Excel Statistics

Attention Conservation Notice: Far too many words (again) on why I think (good) statistics matters and (bad) statistics should be destroyed.

I pontificate a lot about statistics. I knew it had gotten bad when a friend commented to me recently that he liked my rant, and I had to ask which one. I think I fight so hard for statistics because there was a period in my life (mostly my undergraduate years) when I thought statistics wasn't a field worth studying. It's just means, medians, and modes. We learned that stuff in elementary school. Why would anyone want to become a statistician?

After beginning to study nonlinear dynamics and complex systems, I saw statistics everywhere. A lot of it was shoddily done. Some of it was not. And then I took mathematical statistics the Spring semester of my senior year, and realized that statistics is not, in fact, a castle built in the sky. Rather, it's a castle solidly constructed, with foundations in measure theory. Lots of smart people worked on making it the field it is today. There are some philosophical differences amongst its practitioners, but overall the field offers a lot of tools for studying the stochastic world we live in.

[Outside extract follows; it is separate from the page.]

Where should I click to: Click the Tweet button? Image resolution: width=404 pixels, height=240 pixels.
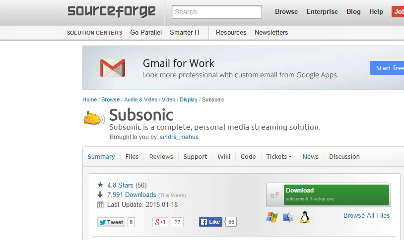(x=111, y=222)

And yet. And yet I still find myself frequently railing against statistics. Like when I see a course like this. Do I think that sociologists should learn more statistics? Yes. But not like this. No joke, one of the examples from the first day handout proposes doing a \(t\)-test to determine whether married or unmarried individuals have more sex.

And I quote:

People who are married have sex an average of 78 times a year; unmarried people have sex on average 53 times a year. The \(t\)-test value is 7.29 indicating that the difference is statistically significant.

The hypothesis is supported-cannot be rejected-given these measurements.

Let's not worry about whether the estimator they're using is asymptotically \(t\)-distributed. (Do these students even remember what asymptote means?) Much more important is that this question isn't interesting. Statistics got its start answering sociological questions, about life and death, crime and punishment. Poisson proved a generalization of the law of large numbers so that he could use it in designing a fair jury system for courts.

And now sociologists in training run \(t\)-tests to see who has more sex.

During an office conversation with a friend, we coined a new phrase: 'Excel statistics.' That's the sort of statistics this handout advocates. 'Let's do a hypothesis test, because that involves math! Which makes it science!'1 No. 'Let's a fit a line through the data, and report an \(R^{2}\) value!' No. 'Let's...'

Readily available computing has brought statistics to the masses. Which should be a good thing. Unfortunately, the masses aren't ready for statistics.